§ **Collected data**:
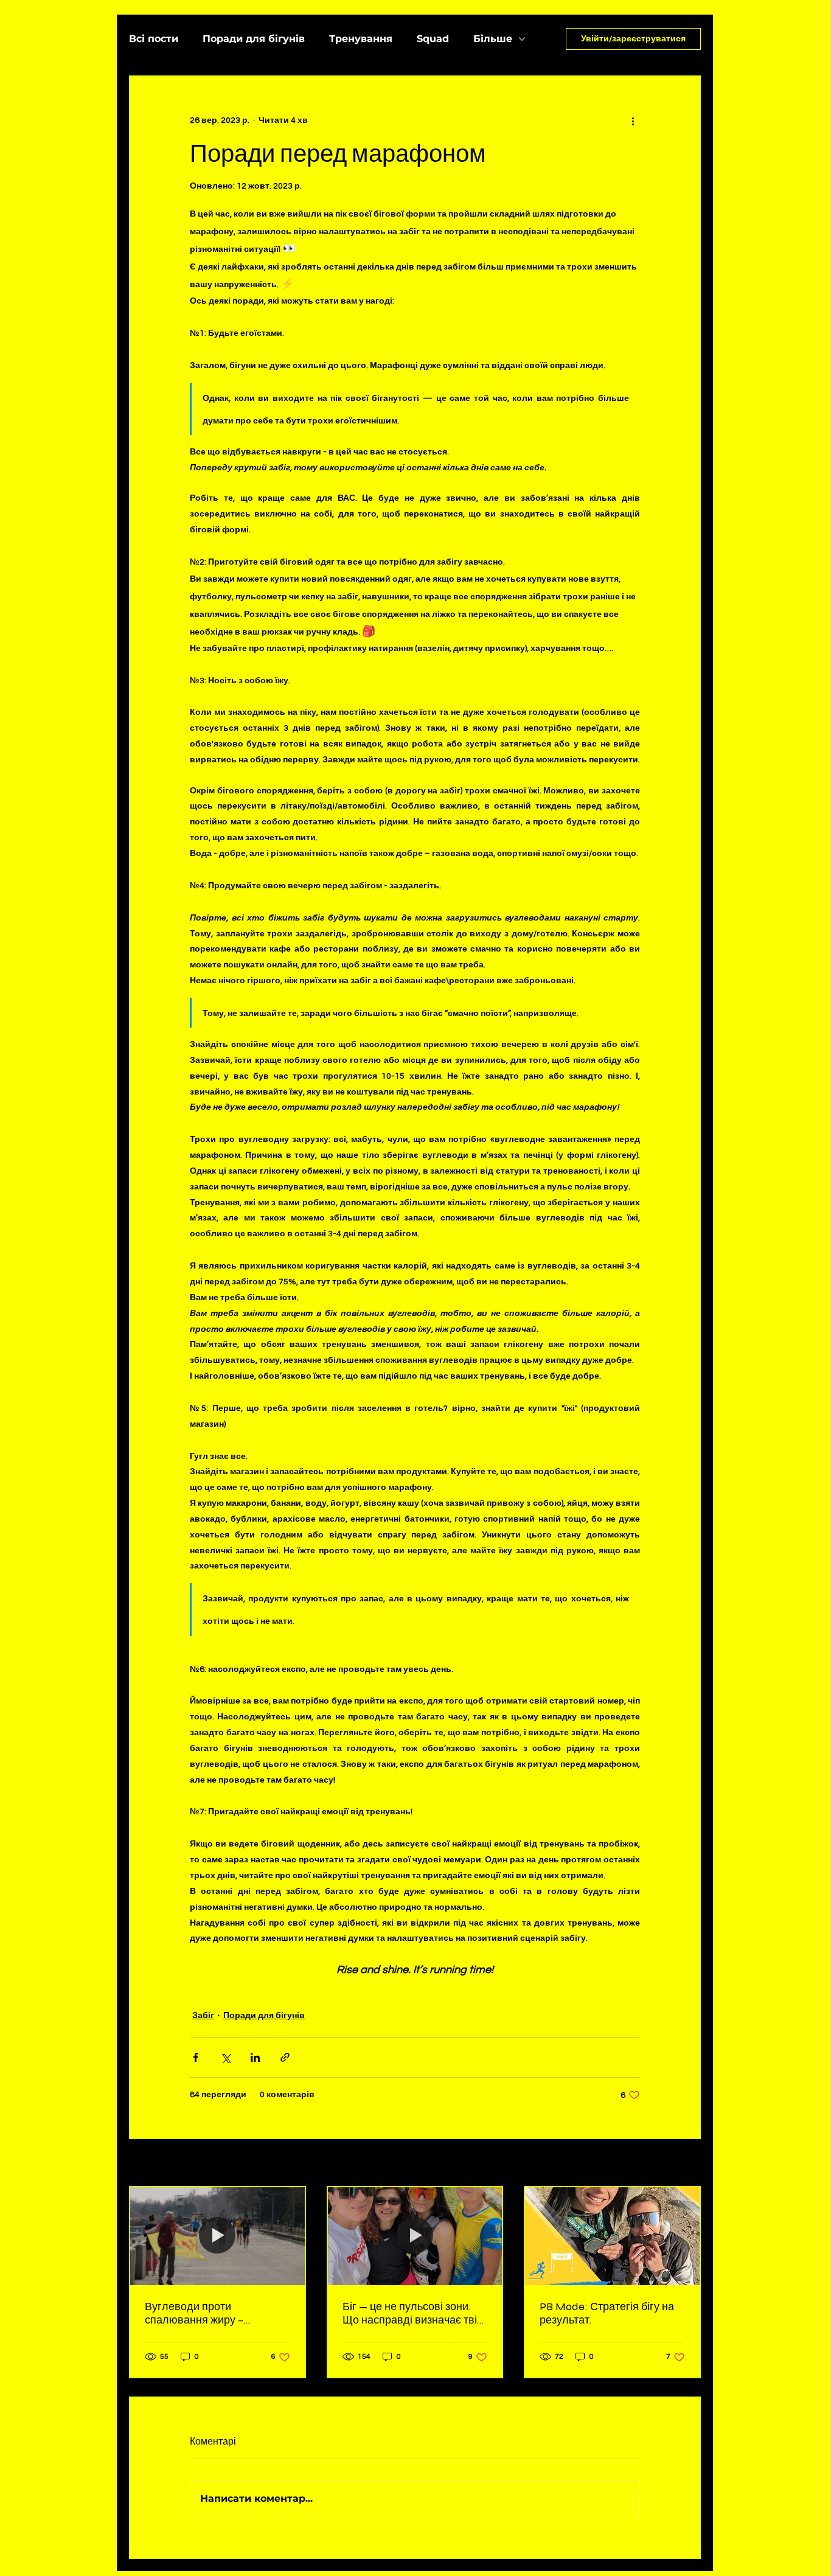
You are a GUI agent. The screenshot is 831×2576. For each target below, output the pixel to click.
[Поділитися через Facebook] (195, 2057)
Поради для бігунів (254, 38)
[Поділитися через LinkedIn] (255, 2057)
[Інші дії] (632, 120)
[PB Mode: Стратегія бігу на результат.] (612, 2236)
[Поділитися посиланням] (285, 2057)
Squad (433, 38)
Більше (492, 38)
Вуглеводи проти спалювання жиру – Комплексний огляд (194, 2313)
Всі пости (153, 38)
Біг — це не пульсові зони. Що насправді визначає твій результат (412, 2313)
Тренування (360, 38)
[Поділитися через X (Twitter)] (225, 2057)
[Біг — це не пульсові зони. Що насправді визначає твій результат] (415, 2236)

§ **ASSIGNMENT**:
Each line of the data that includes "визначає" should be copied.

§ **EXERCISE RESPONSE**:
Біг — це не пульсові зони. Що насправді визначає твій результат (412, 2313)
[Біг — це не пульсові зони. Що насправді визначає твій результат] (415, 2236)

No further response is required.